Gets 3-4 hours of sleep?!? Sorry not worth it to drive 4 hours per trip. Not worth it at all. But that's my opinion


----------



## LASTMAN14 (Aug 24, 2018)

broshark said:


> LOL, like this doesn't happen at almost every major club in SoCal.  The outrage!


We had a player coming from Bakersfield to LA. They decided to move closer.


----------



## younothat (Aug 24, 2018)

SoccerFrenzy said:


> Gets 3-4 hours of sleep?!? Sorry not worth it to drive 4 hours per trip. Not worth it at all.
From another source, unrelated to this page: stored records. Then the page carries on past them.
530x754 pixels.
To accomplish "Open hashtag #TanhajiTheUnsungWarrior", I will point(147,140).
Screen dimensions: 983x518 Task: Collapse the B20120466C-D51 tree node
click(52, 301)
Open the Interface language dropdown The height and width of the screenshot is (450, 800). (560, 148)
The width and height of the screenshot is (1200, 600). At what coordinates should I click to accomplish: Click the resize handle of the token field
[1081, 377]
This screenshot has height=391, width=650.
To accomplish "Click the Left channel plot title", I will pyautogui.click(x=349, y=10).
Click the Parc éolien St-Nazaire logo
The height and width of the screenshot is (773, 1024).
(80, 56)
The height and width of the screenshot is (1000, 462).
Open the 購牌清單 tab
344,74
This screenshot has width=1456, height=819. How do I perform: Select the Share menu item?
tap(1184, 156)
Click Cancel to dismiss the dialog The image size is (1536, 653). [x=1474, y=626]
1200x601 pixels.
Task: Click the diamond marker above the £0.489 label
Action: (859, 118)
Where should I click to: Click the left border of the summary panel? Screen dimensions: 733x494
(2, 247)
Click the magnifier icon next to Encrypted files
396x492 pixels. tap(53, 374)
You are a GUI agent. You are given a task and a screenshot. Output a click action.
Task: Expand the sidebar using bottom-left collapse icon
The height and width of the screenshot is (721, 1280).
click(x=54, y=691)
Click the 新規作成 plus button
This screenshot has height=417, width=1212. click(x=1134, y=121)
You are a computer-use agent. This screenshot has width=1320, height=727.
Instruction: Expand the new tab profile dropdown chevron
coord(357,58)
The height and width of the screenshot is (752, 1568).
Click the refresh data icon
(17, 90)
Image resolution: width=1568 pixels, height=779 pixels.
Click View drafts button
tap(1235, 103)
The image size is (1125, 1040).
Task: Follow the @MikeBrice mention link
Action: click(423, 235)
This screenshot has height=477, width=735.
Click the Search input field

But that's my opinion


recommended hours of sleep varies but censuses seems to be : 
School-aged Children: 6-13 years 9 to 11 hours
Teenagers 14-17 years:  8 to 10 hours 
https://www.cdc.gov/sleep/about_sleep/how_much_sleep.html

The driving is one thing but 4x a week plus 1.5-2.0 training is 6hrs per day x 4 = 24 hours that is more than a part time job @ 20 hrs 

As a parent I would be concerned with my child if there were consistently only getting half the recommend number of hours of sleep.   Lack of sleep can cause a number of problems. 

Business Insider: "The shorter your sleep, the shorter your life."
That's not hyperbole — Walker's research suggests that routinely getting only six or seven hours of shut-eye per night can do serious long-term damage to your health, and in some cases even kill you. He believes everyone should aim for between seven and eight hours a night on the pillow.
https://www.businessinsider.com/elon-musk-sleep-deprivation-damage-2018-8

I dunno if its all that drastic but it does tend to catch up with you and I know some people that say 4 hours if fine and they been doing it for years but for kids I don't think that's healthy.

Each family has to choose there own way and while I applaud there efforts this kind of marketing really doesn't look all the good for us soccer.


----------



## broshark (Aug 24, 2018)

I don't know Texas soccer much, but there's an ECNL team in San Antonio that's quite fine, is there not?  This isn't US Soccer's fault, it's the family's.


----------



## futboldad1 (Aug 25, 2018)

broshark said:


> I don't know Texas soccer much, but there's an ECNL team in San Antonio that's quite fine, is there not?  This isn't US Soccer's fault, it's the family's.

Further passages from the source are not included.